Statement by Jeanne Lambrew, Senior Fellow, Center for American Progress
Click here to see a map detailing SCHIP enrollment and shortfalls in individual states.
Washington, D.C. – Yesterday, Secretary of Health and Human Services Michael Levitt sent a letter to the Senate Finance Committee threatening a presidential veto of its bipartisan reauthorization proposal for the State Children’s Health Insurance Program. Levitt claims that the bill promotes “dependence” on government programs, shifts costs more than it expands coverage, and is fiscally irresponsible. This is not only inaccurate but hypocritical, and could block reauthorization and cause kids to lose coverage.
Nothing in the Senate bill alters the structure of SCHIP: its successful eligibility, benefit, and public-private design features are maintained. What the legislation does is make the federal government a better partner than it has been in funding and finding eligible but uninsured low-income children. It does so effectively and efficiently, according to estimates from the non-partisan Congressional Budget Office. While the funding for the legislation should be criticized, the basis of criticism should be that the bill does too little, not too much, to cover the 6 million uninsured children eligible for Medicaid or SCHIP today.
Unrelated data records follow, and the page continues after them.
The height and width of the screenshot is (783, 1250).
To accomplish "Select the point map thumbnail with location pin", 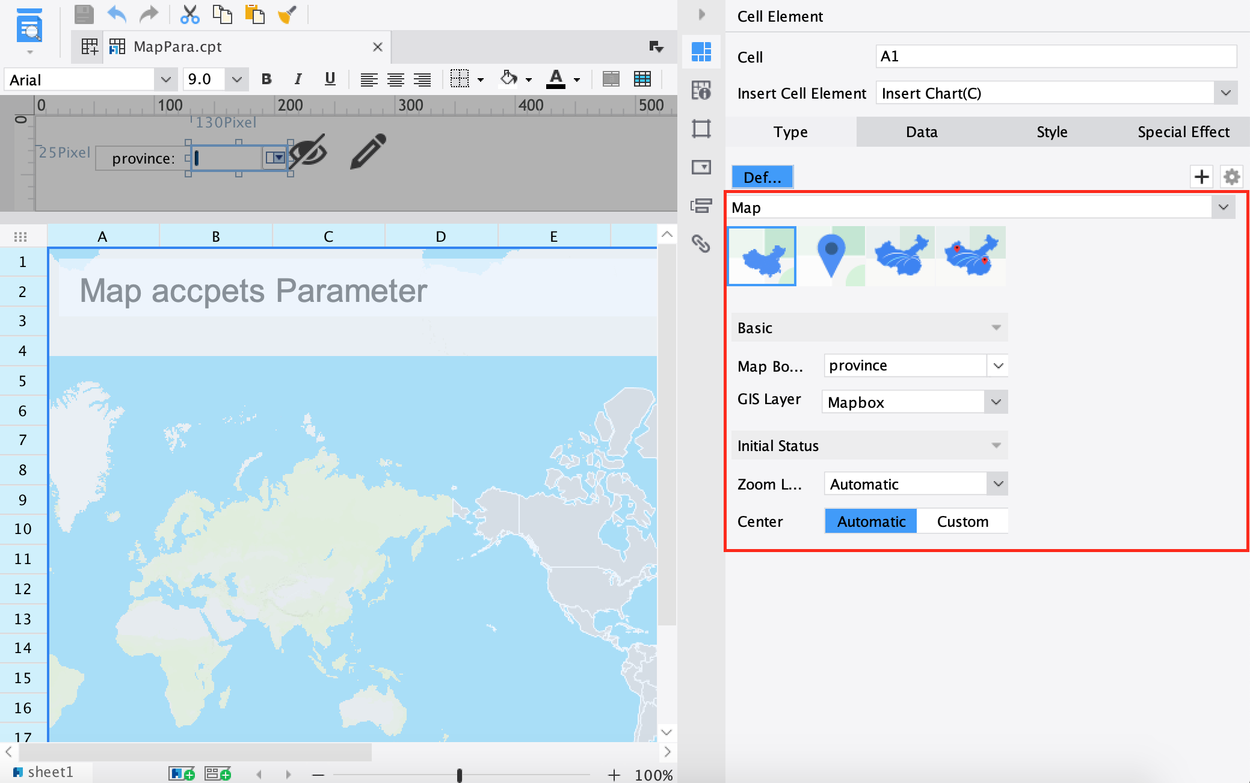I will 831,255.
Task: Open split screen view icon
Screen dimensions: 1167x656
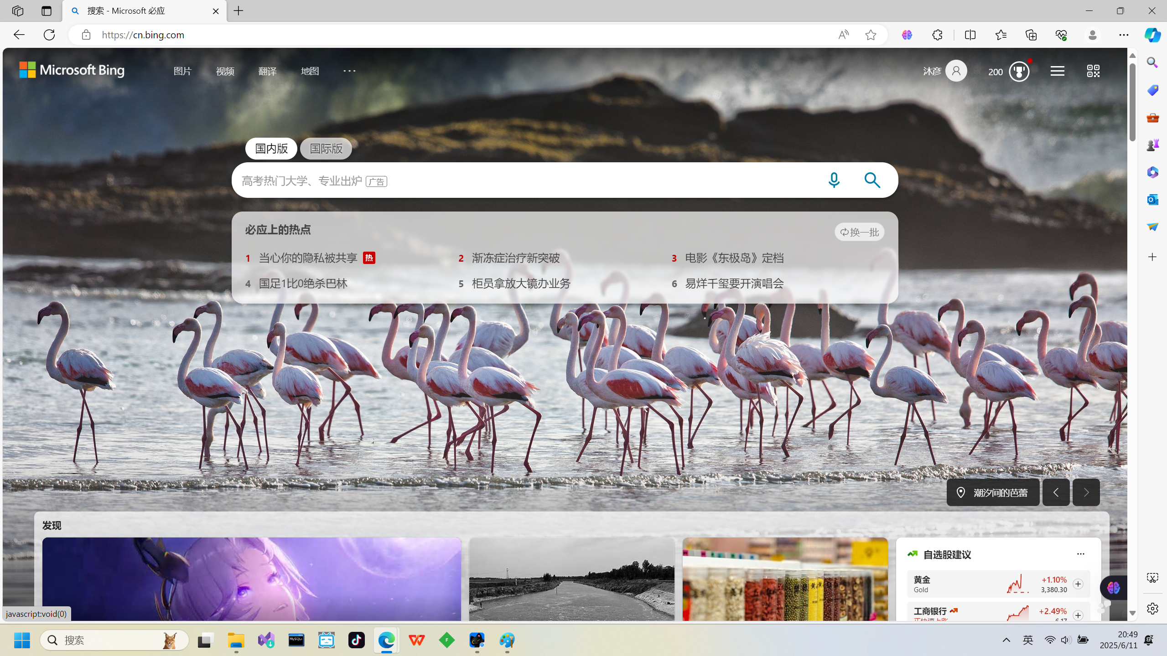Action: (x=970, y=35)
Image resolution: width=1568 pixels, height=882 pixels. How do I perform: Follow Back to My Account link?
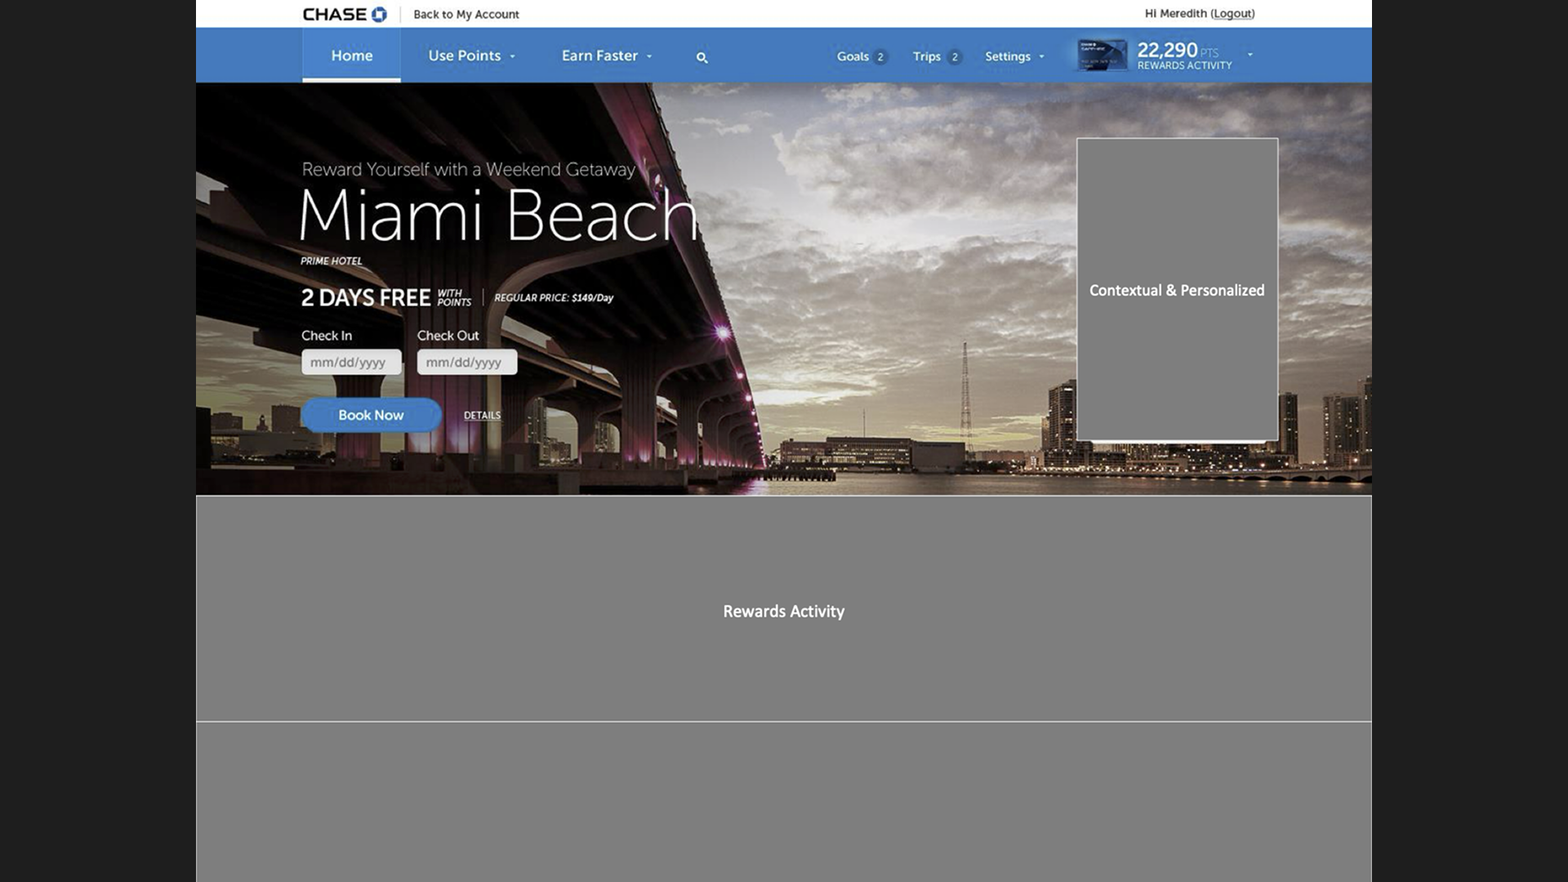coord(466,15)
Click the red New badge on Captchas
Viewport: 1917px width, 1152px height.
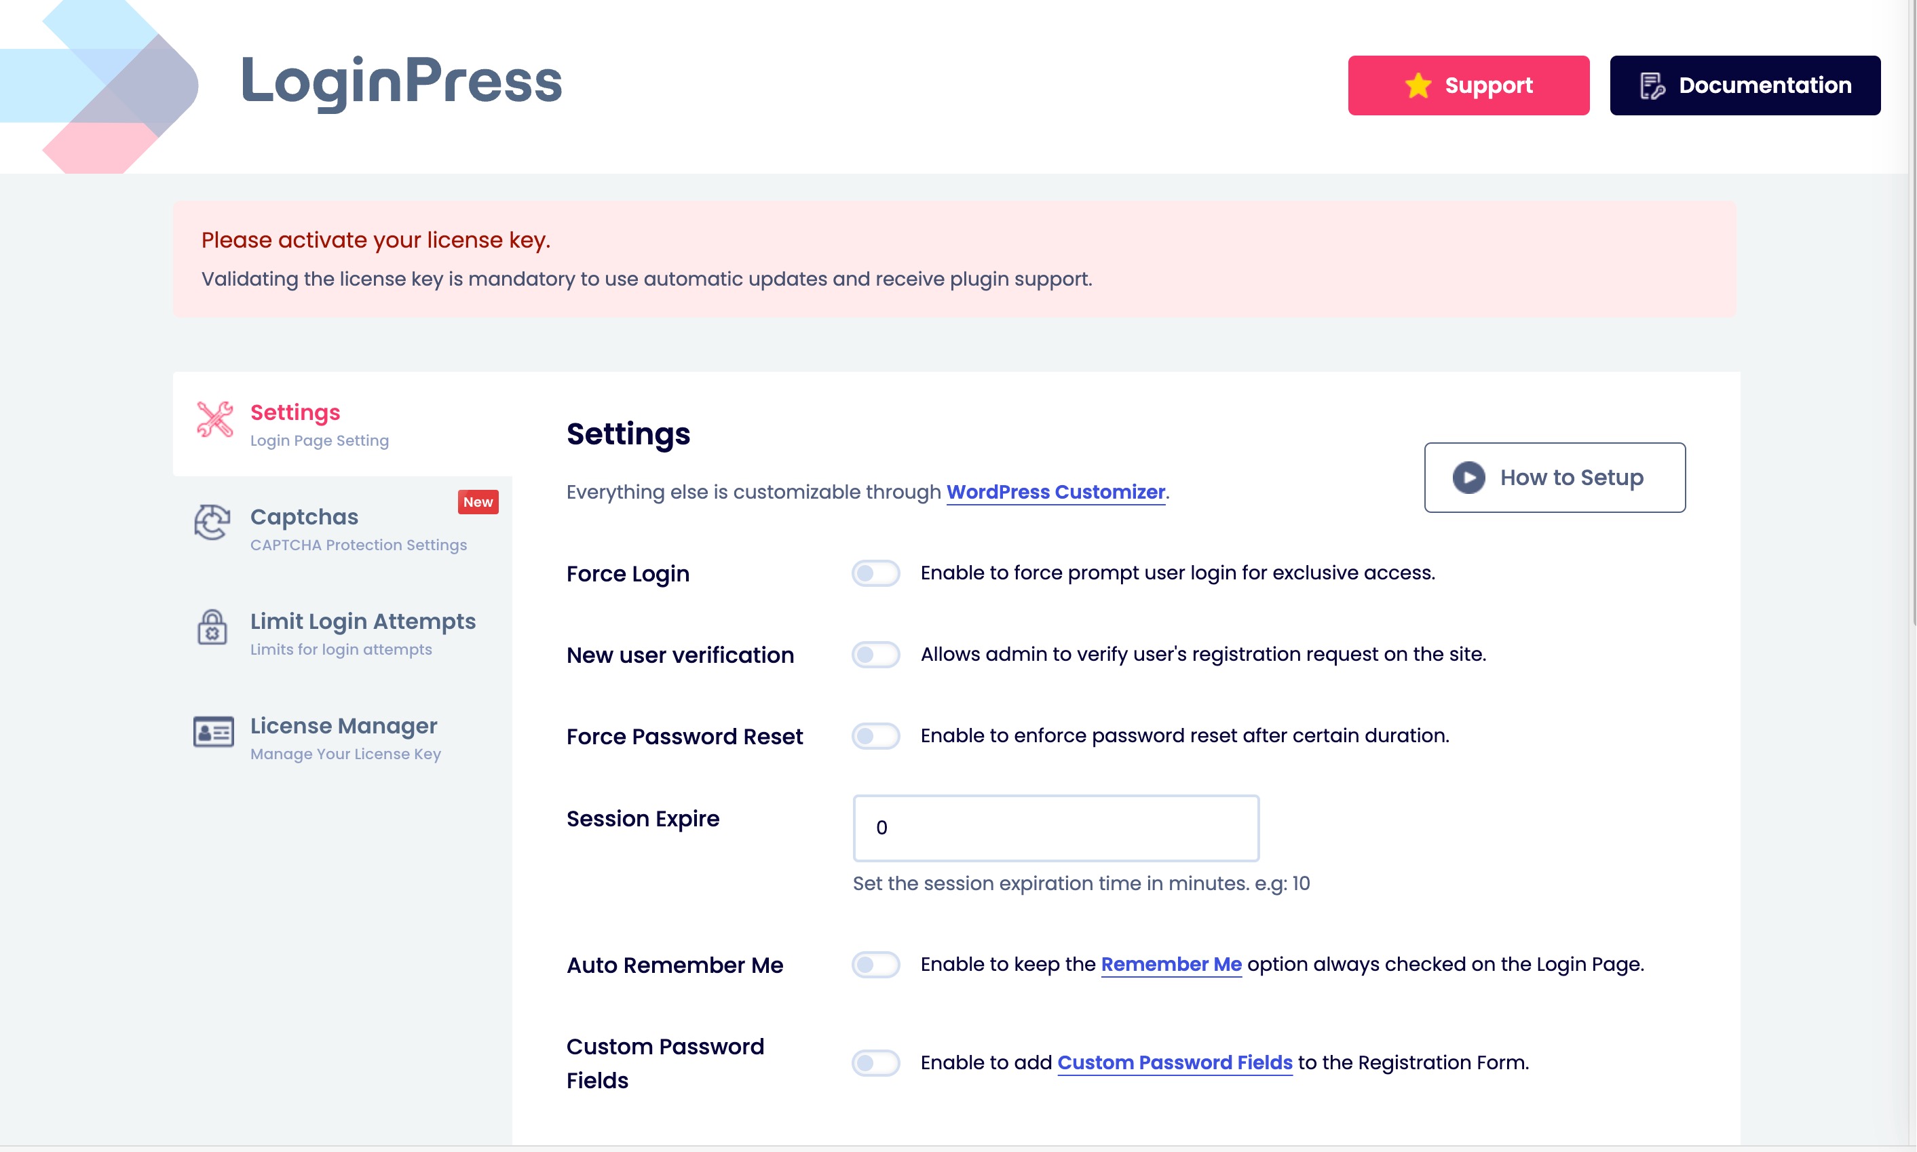(x=478, y=502)
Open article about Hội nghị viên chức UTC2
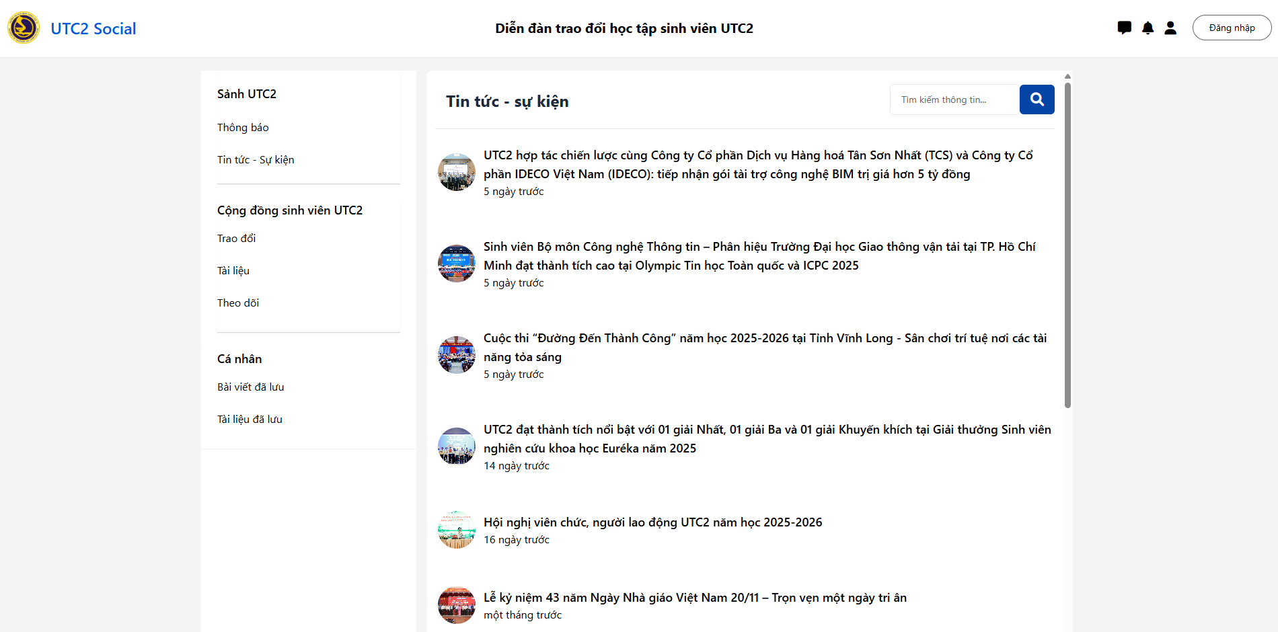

The administration’s opposition stands in stark contrast to its position on the Medicare Modernization Act that created the drug benefit in 2003. That legislation also included public subsidies for private coverage. However, it had no offsets for its 10-year, $400 billion price tag; it included the same generous subsidy for high- as well as low-income seniors; and it crowded out private drug coverage. If it applied its same standard to SCHIP, the administration would embrace rather than reject the bipartisan Senate bill.
The administration’s opposition to this bipartisan, fiscally conservative bill could block its passage and delay SCHIP reauthorization. Without reauthorization, states will have insufficient funding to continue covering kids, causing nearly a million children to become uninsured, according to the CBO. Hopefully, members of Congress will stay on the path to reauthorizing this critical program.